Изменить стиль страницы

Ахмет-ходжа плотнее завернулся в тулуп и затих, будто уснул.

За полночь поредела россыпь желтых огоньков в стороне Гуляевки. Осталось лишь несколько, что светились попарно, будто глаза зверья.

Я очень продрог, и, сколько ни прыгал, колотя валенками один о другой, мороз ледяными иглами пронзал ноги в мокрых портянках. И эти тонкие иглы были так пронзительны, что доставали до сердца — я чувствовал, как оно ежилось.

Да костра-то нельзя разжечь!

Наконец прибыли Хабардин и старший лейтенант на верблюдах.

Мы попросили его сообщить в колхоз, что заболел Ахмет-ходжа и нужно срочно послать к сакманщицам нового чабана: этой ночью и весь следующий день внимательно следить, кто отправится к Балхашу, через пустыню Саксаулдала; желательно никого не пропустить, задержать, хотя бы на сутки.

Я хорошо растер спиртом ноги.

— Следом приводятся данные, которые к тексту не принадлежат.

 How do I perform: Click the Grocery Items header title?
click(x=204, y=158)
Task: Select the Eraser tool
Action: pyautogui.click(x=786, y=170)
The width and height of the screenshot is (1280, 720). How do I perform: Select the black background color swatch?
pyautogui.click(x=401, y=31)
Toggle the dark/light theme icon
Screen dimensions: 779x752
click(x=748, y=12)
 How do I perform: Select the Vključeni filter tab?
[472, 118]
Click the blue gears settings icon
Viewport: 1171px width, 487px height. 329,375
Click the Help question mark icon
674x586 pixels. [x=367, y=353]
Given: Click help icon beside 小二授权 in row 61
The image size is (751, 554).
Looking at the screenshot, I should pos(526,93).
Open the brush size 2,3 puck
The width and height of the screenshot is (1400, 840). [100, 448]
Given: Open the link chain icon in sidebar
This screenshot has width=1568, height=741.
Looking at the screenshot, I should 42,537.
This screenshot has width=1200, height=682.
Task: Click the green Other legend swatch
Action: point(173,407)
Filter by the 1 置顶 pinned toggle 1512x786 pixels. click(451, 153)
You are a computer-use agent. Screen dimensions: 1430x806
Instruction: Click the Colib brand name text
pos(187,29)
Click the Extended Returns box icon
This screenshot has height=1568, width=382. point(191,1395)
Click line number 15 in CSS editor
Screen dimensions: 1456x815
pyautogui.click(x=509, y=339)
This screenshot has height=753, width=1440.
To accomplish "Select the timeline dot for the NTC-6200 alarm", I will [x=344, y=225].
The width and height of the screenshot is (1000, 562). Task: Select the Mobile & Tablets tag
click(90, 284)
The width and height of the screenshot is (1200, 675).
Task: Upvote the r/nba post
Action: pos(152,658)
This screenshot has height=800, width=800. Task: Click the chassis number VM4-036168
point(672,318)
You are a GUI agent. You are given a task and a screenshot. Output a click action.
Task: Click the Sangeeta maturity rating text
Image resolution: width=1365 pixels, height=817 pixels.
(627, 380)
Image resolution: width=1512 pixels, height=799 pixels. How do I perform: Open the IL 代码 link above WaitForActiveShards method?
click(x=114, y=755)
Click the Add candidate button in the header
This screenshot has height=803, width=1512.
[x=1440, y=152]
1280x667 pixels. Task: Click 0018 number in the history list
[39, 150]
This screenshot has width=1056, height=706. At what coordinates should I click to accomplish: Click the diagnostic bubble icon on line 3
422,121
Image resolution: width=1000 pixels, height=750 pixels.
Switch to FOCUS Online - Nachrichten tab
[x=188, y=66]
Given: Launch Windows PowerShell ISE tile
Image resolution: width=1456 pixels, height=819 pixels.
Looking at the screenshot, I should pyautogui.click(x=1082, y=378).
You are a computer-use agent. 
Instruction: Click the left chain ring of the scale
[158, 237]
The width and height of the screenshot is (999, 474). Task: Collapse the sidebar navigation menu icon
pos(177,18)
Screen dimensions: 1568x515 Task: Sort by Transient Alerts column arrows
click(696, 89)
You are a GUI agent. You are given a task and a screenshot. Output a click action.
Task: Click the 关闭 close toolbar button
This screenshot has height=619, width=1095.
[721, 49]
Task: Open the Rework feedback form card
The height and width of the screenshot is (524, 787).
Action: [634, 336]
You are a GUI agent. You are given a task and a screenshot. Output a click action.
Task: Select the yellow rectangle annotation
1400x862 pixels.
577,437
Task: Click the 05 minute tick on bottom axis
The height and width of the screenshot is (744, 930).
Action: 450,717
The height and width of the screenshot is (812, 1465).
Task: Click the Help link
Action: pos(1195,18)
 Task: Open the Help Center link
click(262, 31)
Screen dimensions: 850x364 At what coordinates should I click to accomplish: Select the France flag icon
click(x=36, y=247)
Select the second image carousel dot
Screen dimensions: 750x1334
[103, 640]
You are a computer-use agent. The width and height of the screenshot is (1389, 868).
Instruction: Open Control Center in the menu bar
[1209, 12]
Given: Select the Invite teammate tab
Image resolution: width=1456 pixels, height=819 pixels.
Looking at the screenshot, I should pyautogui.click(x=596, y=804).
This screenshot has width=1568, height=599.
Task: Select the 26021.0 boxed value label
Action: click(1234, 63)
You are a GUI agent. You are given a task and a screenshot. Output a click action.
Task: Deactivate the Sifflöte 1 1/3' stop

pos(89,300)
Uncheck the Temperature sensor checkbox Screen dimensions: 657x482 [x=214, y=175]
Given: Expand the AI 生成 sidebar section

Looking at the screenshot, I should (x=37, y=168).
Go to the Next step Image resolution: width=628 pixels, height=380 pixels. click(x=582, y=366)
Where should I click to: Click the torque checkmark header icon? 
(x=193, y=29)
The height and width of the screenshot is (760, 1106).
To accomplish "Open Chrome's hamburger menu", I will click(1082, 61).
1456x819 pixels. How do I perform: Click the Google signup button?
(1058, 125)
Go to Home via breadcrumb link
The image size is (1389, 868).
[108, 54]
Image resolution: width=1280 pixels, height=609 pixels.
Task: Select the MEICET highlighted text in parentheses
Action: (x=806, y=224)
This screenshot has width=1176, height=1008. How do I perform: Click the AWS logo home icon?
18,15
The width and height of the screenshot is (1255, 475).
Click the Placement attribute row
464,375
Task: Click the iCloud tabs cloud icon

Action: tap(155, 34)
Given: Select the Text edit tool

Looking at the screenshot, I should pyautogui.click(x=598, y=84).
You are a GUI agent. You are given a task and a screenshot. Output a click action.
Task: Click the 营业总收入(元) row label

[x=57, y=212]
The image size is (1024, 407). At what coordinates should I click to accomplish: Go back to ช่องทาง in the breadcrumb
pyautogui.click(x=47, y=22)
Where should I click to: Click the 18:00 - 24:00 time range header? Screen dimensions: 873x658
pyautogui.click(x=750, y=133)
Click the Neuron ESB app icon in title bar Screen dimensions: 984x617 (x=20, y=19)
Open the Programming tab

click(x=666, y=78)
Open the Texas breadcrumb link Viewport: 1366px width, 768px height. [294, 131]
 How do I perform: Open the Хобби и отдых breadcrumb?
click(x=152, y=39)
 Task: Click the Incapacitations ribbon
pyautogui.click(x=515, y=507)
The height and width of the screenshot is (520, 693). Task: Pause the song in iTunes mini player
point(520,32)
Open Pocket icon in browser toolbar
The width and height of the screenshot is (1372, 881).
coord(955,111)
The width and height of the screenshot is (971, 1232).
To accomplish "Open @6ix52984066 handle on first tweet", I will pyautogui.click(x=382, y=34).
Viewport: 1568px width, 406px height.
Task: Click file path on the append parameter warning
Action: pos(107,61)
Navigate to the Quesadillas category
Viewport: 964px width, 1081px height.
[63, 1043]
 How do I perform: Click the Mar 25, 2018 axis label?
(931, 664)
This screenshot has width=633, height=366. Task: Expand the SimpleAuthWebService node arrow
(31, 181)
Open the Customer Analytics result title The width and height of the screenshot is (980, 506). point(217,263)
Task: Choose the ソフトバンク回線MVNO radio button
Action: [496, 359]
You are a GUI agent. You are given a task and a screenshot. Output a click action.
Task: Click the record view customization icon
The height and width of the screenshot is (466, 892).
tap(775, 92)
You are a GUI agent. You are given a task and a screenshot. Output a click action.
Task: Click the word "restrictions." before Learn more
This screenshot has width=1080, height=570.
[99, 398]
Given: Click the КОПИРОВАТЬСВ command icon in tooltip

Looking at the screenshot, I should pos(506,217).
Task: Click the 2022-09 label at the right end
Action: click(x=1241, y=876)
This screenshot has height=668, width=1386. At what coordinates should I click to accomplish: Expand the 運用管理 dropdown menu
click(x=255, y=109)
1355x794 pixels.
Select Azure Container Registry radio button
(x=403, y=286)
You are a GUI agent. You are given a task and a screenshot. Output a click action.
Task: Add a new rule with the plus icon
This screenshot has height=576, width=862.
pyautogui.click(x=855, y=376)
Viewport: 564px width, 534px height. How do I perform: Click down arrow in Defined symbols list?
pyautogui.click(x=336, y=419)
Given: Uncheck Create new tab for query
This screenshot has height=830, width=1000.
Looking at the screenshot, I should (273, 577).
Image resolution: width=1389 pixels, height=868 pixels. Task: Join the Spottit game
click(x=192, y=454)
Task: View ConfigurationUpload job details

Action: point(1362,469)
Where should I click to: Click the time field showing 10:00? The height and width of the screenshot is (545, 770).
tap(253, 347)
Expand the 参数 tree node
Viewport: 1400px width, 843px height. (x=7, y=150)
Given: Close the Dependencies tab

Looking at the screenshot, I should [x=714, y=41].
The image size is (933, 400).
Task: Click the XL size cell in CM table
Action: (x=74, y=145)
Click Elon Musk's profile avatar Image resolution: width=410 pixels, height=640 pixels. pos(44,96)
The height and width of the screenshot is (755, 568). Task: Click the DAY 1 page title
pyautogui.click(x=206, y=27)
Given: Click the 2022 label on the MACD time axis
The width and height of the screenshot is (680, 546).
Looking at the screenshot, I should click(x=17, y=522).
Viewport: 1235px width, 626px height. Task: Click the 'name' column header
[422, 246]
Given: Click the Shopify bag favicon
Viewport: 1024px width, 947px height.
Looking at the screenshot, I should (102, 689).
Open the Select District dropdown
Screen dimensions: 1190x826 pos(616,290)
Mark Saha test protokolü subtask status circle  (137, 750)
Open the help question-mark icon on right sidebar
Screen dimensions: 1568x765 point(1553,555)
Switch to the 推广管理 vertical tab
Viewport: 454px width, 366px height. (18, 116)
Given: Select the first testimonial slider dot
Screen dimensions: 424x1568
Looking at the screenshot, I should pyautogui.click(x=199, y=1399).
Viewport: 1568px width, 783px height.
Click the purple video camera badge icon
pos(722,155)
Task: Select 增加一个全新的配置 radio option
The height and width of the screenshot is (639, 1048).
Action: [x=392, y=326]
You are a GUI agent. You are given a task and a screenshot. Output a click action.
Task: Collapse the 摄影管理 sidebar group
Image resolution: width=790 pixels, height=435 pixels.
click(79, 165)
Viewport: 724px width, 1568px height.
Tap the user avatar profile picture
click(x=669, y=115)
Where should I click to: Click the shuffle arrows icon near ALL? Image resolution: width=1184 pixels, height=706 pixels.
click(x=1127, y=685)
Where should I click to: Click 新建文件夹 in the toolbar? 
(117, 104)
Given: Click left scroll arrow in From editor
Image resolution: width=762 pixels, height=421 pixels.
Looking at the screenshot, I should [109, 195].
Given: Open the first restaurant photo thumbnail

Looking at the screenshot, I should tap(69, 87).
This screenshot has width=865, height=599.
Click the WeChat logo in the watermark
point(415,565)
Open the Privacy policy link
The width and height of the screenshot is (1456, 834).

Когда разворачивал с треском смерзшиеся портянки, Ахмет-ходжа сел испуганно, а потом, поцокав языком, предложил подрезать полы тулупа, чтоб смастерить чуни, а не совать ноги в ледяные валенки.

— Опоздал, — усмехнулся старший лейтенант. — Я суконные портянки привез. Обойдемся.

— Я не подлащивался… — вздохнул Ахмет-ходжа. — Не до этого мне.

— Товарищ подполковник, может, кружным путем дозвониться до Бурылбайтальской рабочей дивизии?..

— Запрещаю, товарищ старший оперуполномоченный!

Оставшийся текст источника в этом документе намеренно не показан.